Altcademy - a Forbes magazine logo Best Coding Bootcamp 2023

How to use Pandas in Python

Getting Started with Pandas

Imagine you have a huge pile of papers, each filled with rows and columns of data, like a high school's grade report for every student. If you wanted to sort, filter, or manipulate that data by hand, it would take ages! This is where Pandas comes to the rescue. Pandas is a powerful Python library that helps you manage and analyze large datasets with ease, almost like having a super-powered, data-organizing assistant at your side.

Installing Pandas

Before we dive into using Pandas, we need to ensure it's installed on your system. If you have Python installed, installing Pandas is as simple as running a single command in your terminal or command prompt:

pip install pandas

Understanding Data Structures: Series and DataFrames

Pandas has two primary data structures: Series and DataFrames.

  • Series: A Series is like a column in a spreadsheet. It's a one-dimensional array holding data of any type (numbers, strings, etc.).
  • DataFrame: A DataFrame is a two-dimensional data structure, like a spreadsheet or a SQL table. It's essentially a collection of Series objects that form a table.
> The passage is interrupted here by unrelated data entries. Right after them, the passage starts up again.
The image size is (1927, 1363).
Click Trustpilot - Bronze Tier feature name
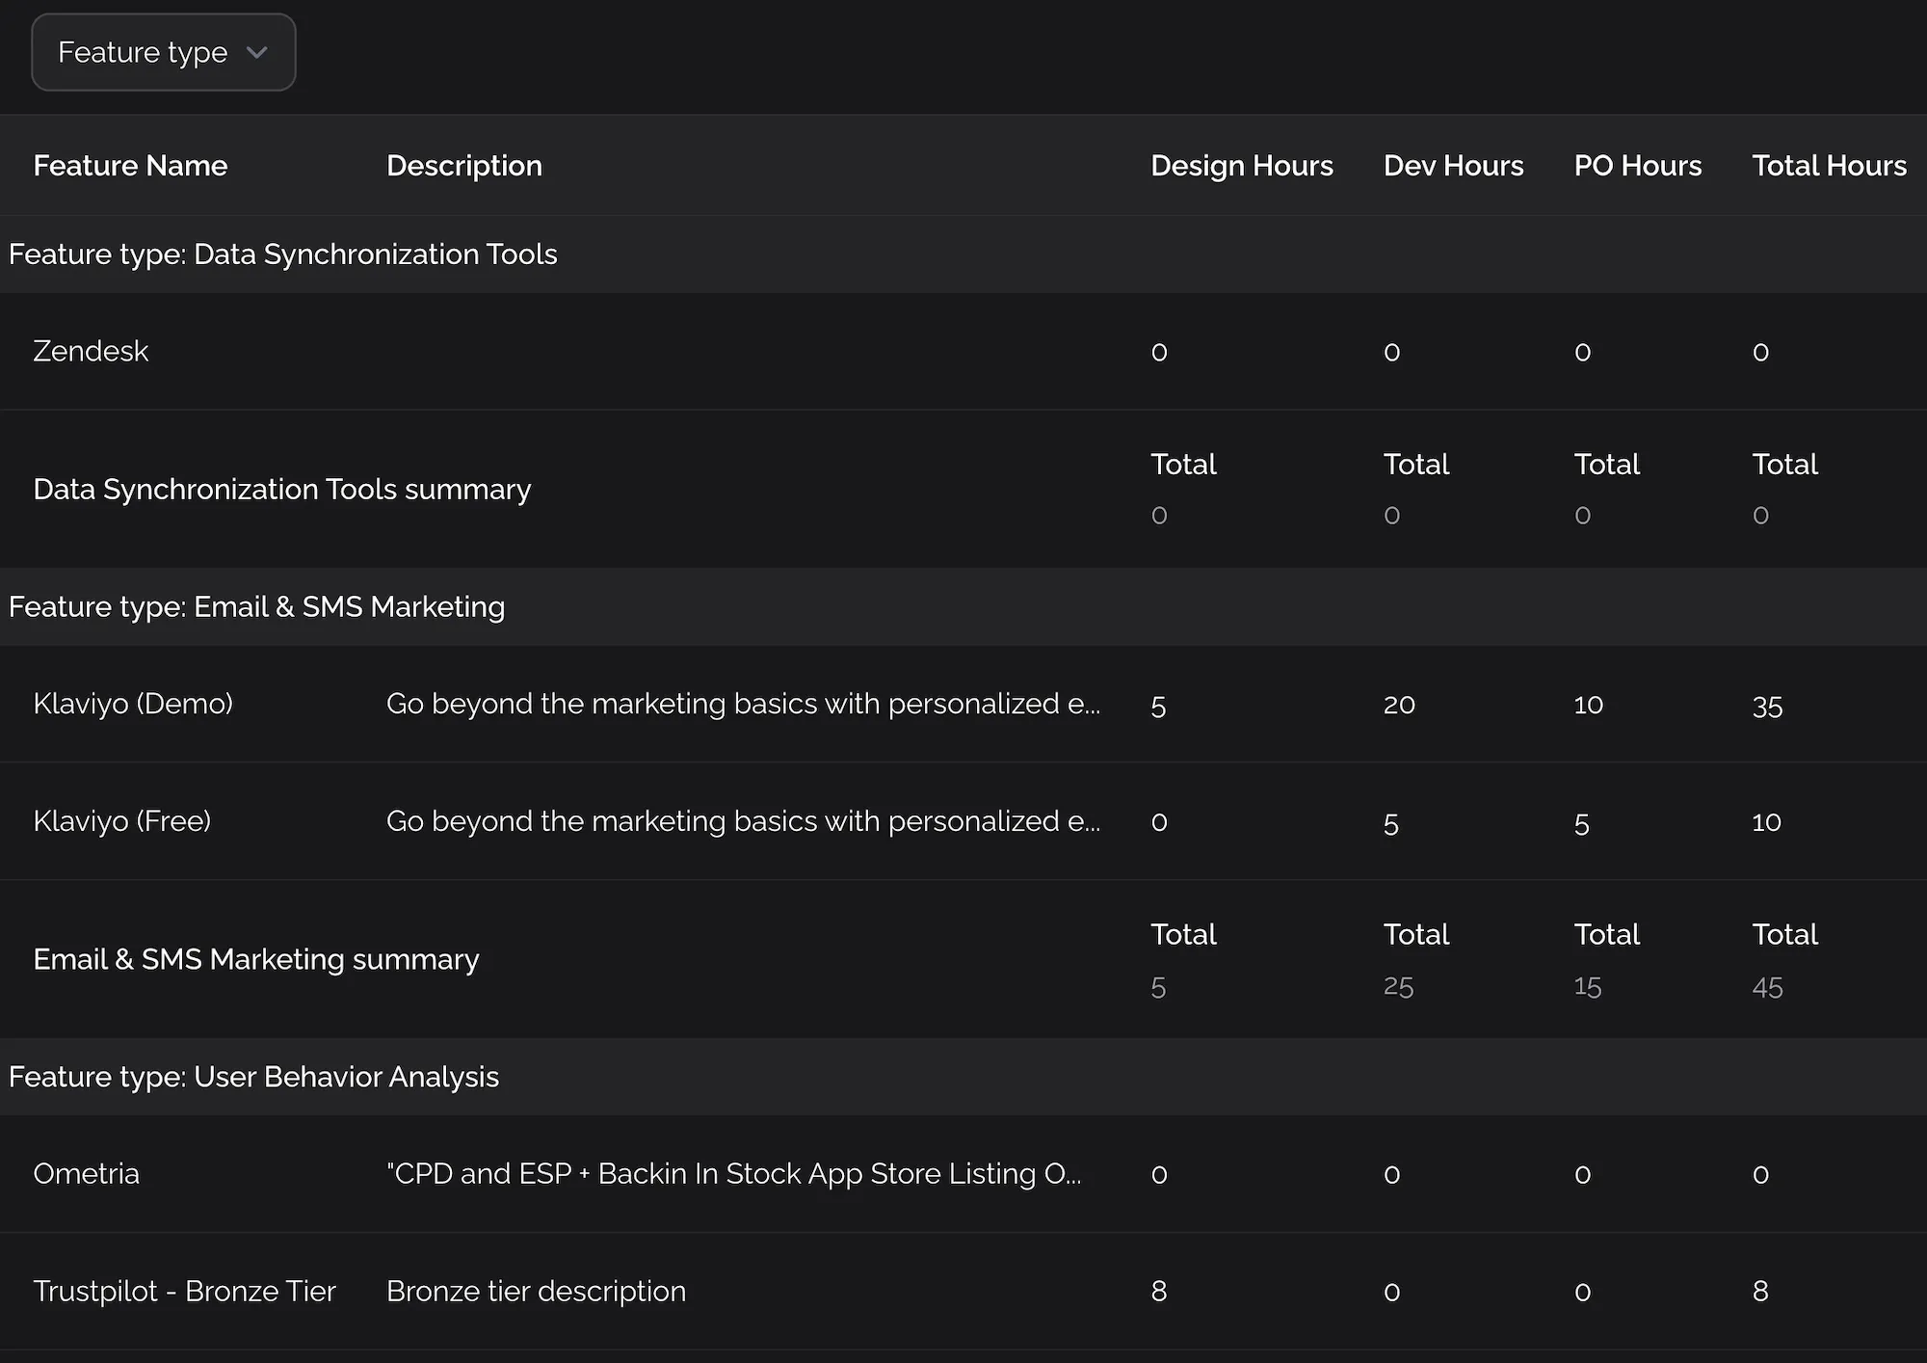coord(185,1291)
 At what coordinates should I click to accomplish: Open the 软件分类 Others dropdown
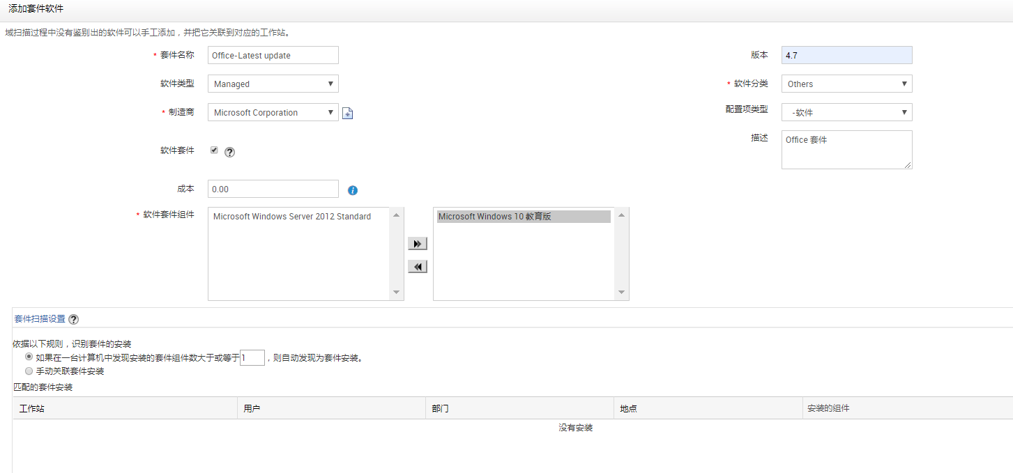846,84
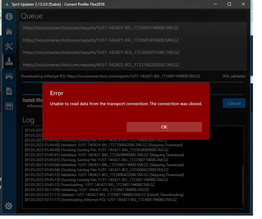The height and width of the screenshot is (219, 262).
Task: Select the Downloads sidebar icon
Action: 9,61

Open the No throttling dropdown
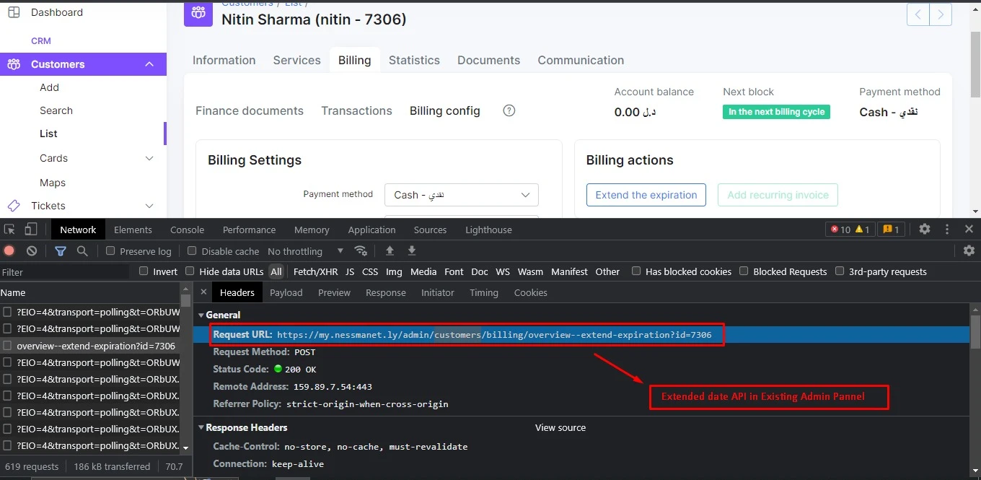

Let's create our first DataFrame with some example data:

import pandas as pd

data = {
    'Name': ['Alice', 'Bob', 'Charlie'],
    'Age': [25, 30, 35],
    'City': ['New York', 'Paris', 'London']
}

df = pd.DataFrame(data)

print(df)

Running the above code will display:

      Name  Age      City
0    Alice   25  New York
1      Bob   30     Paris
2  Charlie   35    London

Here, df is our DataFrame containing names, ages, and cities. It's like a table with rows and columns, where each column is a Series.

Reading Data from Files

In real-world scenarios, you won't manually create all your data within the code. You'll likely be working with data stored in files like CSV, Excel, or databases. Let's see how to read a CSV file into a DataFrame:

# Assuming you have a file named 'data.csv'
df = pd.read_csv('data.csv')
print(df)

read_csv is a function that reads a comma-separated values (CSV) file and converts it into a DataFrame. Pandas supports many other file formats, like Excel (with read_excel), JSON (with read_json), and more.

Exploring Data

Now that we have our data in a DataFrame, we can start exploring it. We often start by getting a quick overview with the following commands:

# Display the first 5 rows of the DataFrame
print(df.head())

# Display the last 5 rows of the DataFrame
print(df.tail())

# Get a summary of the DataFrame structure
print(df.info())

# Get statistical summaries of numerical columns
print(df.describe())

Selecting and Manipulating Data

You can think of a DataFrame like a cake. Sometimes you want a slice of it, or maybe you want to change the flavor of a layer. In Pandas, this is done by selecting and manipulating the data.

Selecting Columns

To select a single column, use the column's name:

ages = df['Age']
print(ages)

For multiple columns, pass a list of column names:

subset = df[['Name', 'City']]
print(subset)

Selecting Rows

Rows can be selected by their position using iloc or by their label using loc:

# Select the first row by position
first_row = df.iloc[0]
print(first_row)

# Select the row with index label '1'
row_with_label_1 = df.loc[1]
print(row_with_label_1)

Filtering Data

Sometimes you only want the rows that meet certain conditions. For example, to select only the rows where the age is greater than 30:

older_than_30 = df[df['Age'] > 30]
print(older_than_30)

Adding and Deleting Columns

To add a new column, just assign values to it like this:

df['Employed'] = True
print(df)

To delete a column, use drop:

df = df.drop('Employed', axis=1)
print(df)

Performing Operations on Data

Pandas allows you to apply functions to your data to perform calculations or transformations.

Applying Functions

For example, to add 10 years to everyone's age:

df['Age'] = df['Age'].apply(lambda x: x + 10)
print(df)

Aggregations

Aggregations are operations that summarize your data. For instance, finding the average age:

average_age = df['Age'].mean()
print(f"The average age is {average_age}")

Merging and Joining Data

If you have data spread across multiple tables, you may need to combine them. This is similar to putting together pieces of a puzzle to see the whole picture.

Concatenating DataFrames

To combine DataFrames vertically:

df2 = pd.DataFrame({
    'Name': ['Dave', 'Eva'],
    'Age': [40, 28],
    'City': ['Tokyo', 'Berlin']
})

combined_df = pd.concat([df, df2], ignore_index=True)
print(combined_df)

Joining DataFrames

To combine DataFrames horizontally, based on a common key:

df3 = pd.DataFrame({
    'Name': ['Alice', 'Bob', 'Dave'],
    'Salary': [70000, 80000, 90000]
})

merged_df = df.merge(df3, on='Name')
print(merged_df)

Visualization with Pandas

Visualizing your data can give you insights that are not obvious from just looking at numbers. Pandas integrates with Matplotlib, a Python plotting library, to enable data visualization.

# You need to install matplotlib first
# pip install matplotlib

import matplotlib.pyplot as plt

df['Age'].plot(kind='hist')
plt.show()

This code will show a histogram of the ages, allowing you to see the distribution of ages within your dataset.

Conclusion: The Power of Pandas

Pandas is an incredibly powerful tool that turns complex data manipulation into a series of simple tasks. By learning to wield this tool, you can handle vast amounts of data with ease, making it possible to uncover insights and make decisions based on actual data. It's like being given a magical set of glasses that brings the essential details of a blurry picture into sharp focus. As you continue to practice and explore the functionalities of Pandas, you'll find that your ability to manage and understand data grows exponentially. So, embrace the journey of learning Pandas, and let your data analysis skills flourish!